San Francisco and Marin

Now that I’m done TAing Supercourse, I have a bit of free time. Therefore I headed up to the city to visit friends. Our plan was to spend most of the time birding, and do a little botany on the side. The birding was a bit slow, but the flowers more than made up for it (it was also a good mammal trip highlighted by long-tailed weasel and river otter). Both the San Francisco Peninsula and the Marin Headlands just over the Golden Gate Bridge from the city have a surprising number of rare and beautiful plants. Most of the goodies are either serpentine or coastal bluff specialists–both habitats that I have written about previously on this blog. We visited two serpentine locations. The first was Ring Mountain on the Tiburon Peninsula. The prize in this beautiful serpentine grassland is Calochortus tiburonensis (Ring Mountain Mariposa Lily, Liliaceae):

Amazingly this species, despite having large showy flowers and occurring next to a large city, was only discovered in 1971. It is quite common on Ring Mountain, but is found nowhere else in the world.

Two other rare species were blooming in abundance on the “mountain” (it’s really just a hill): Hesperolinon congestum (Marin Dwarf Flax, Linaceae) and Allium lacunosum  var lacunosum (Pitted Onion, Alliaceae).

The flax is restricted to the serpentine grasslands of the Bay area. The onion is a bit more widely distributed, with Ring Mountain being its Northernmost occurrence.

After our Ring Mountain stop, we headed for the Serpentine Chaparral and Rocky Outcrops of Mount Tamalpais. Here we found another Onion, Allium amplectens (Narrow-leafed Onion):

And I could get my Phacelia fix with Phacelia divaricata (Divaricate Phacelia, Boraginaceae)

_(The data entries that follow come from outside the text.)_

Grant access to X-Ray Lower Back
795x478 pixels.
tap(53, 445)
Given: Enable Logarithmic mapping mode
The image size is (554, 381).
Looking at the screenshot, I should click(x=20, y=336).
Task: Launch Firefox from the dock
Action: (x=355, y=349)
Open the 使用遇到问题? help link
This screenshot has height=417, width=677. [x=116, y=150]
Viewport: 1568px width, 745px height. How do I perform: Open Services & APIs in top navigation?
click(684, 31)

We managed to scare up a rare fern, Aspidotis carlotta-halliae (Carlotta-Hall’s Lace Fern, Pteridaceae)


Interestingly, this serpentine specialist is a hybrid species, formed from a cross between the two other Lace Fern species that occur in the area. Neither of the parent species generally occurs on serpentine. This pattern of speciation, where a reproductively isolated hybrid colonizes an edaphic soil type that neither parent can occupy is surprisingly common in plants, but unheard-of in animals.

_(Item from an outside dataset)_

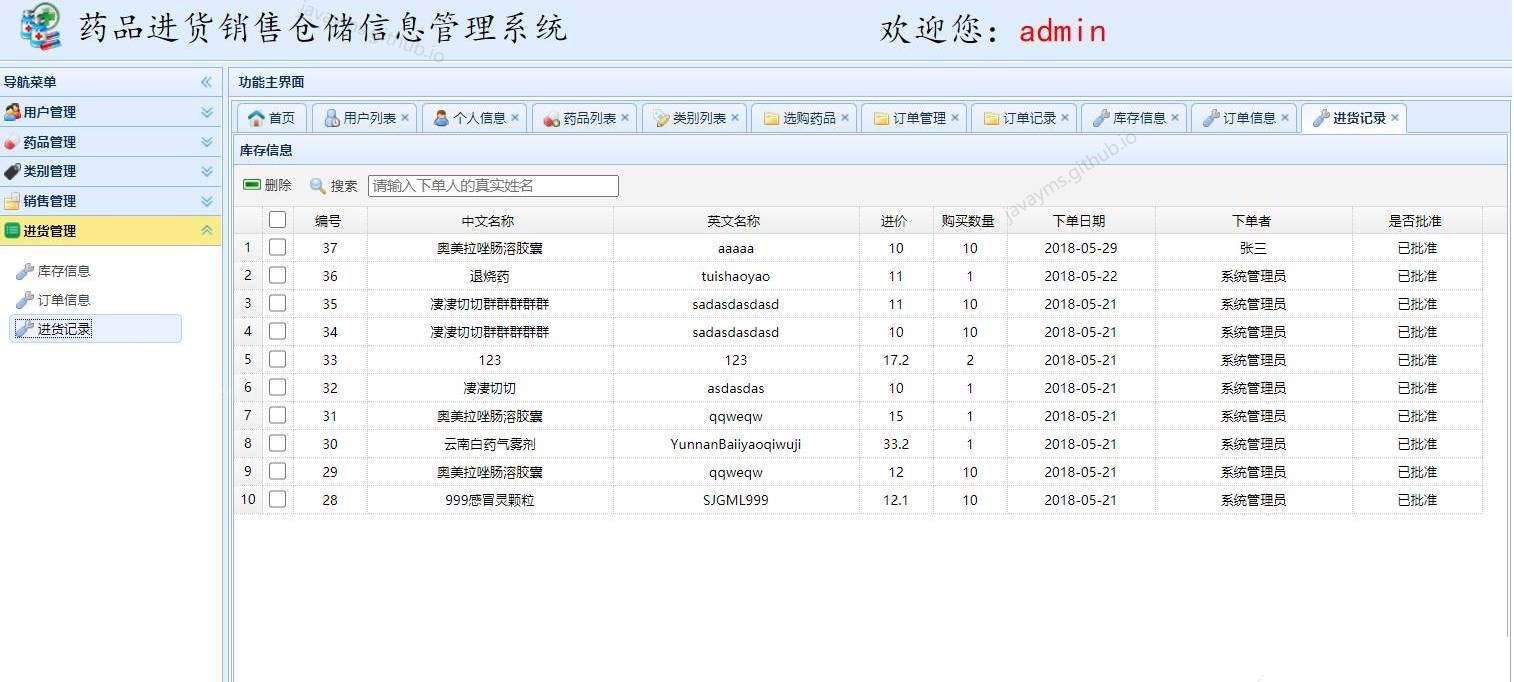Close the 进货记录 tab
This screenshot has width=1514, height=682.
1395,117

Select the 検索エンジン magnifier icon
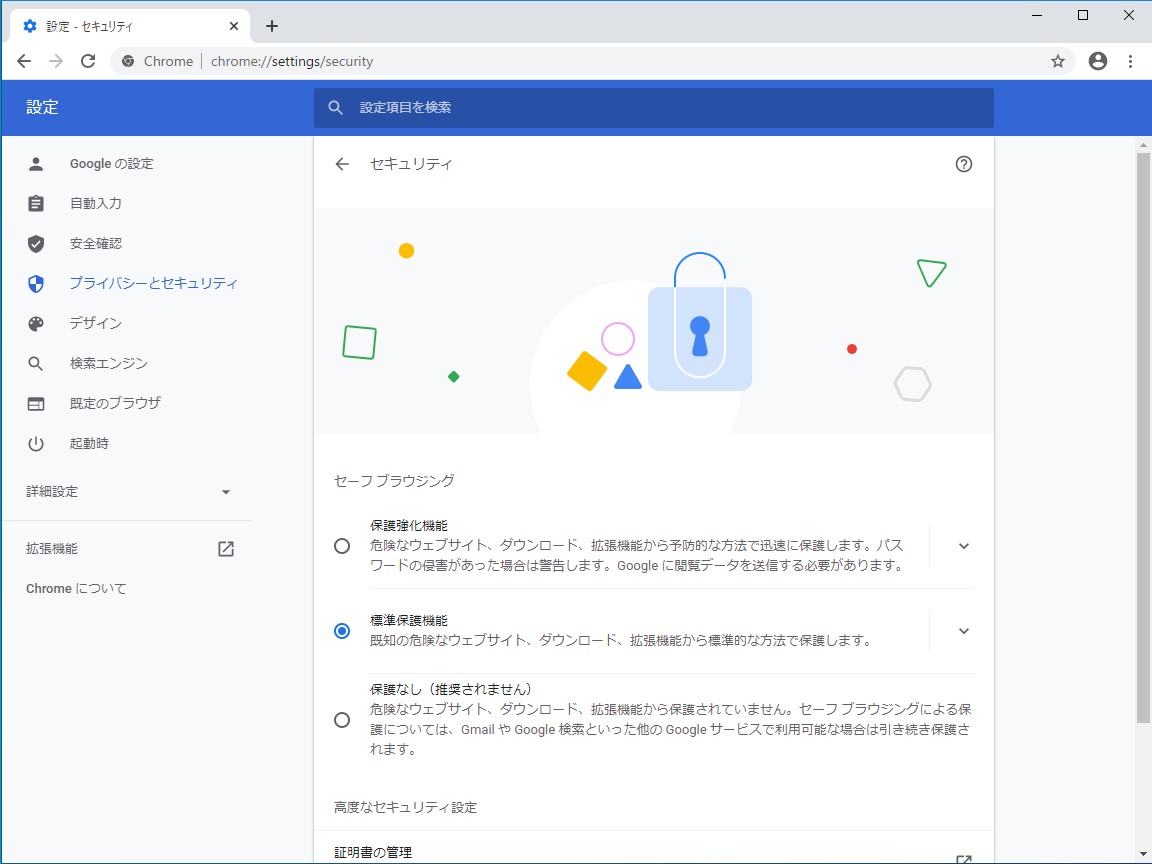pyautogui.click(x=36, y=363)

We also found plenty of Streptanthus glandulosus pulchellus (Tamalpais Jewelflower, Brassicaceae)


Amazingly, there are actually two Jewelflowers found on Mount Tamalpais and nowhere else. The other, Streptanthus batrachopus, we unfortunately did not come across. Among other differences, it wouldn’t have the hairy leaves and stems that you can see in the second picture.

While the serpentine habitats are nearing the end of the flowering season, it was peak bloom along the coast. Here are my five five favorite Coastal Bluff species we found in Point Reyes and the City of San Francisco itself. All of these except the first (which is occasionally found a bit further inland) are more or less restricted to the Central California Coast:

Phacelia californica (California Phacelia, Boraginaceae)


Castilleja wightii (Wight’s Indian Paintbrush, Orobanchaceae)

Castilleja wightii

Erysimum franciscanum (San Francisco Wallflower, Brassicaceae)


Cirsium quercetorum (Brownie Thistle, Asteraceae)


Clarkia davyi (Davy’s Clarkia, Onagraceae)


Not too bad for a birding trip, huh!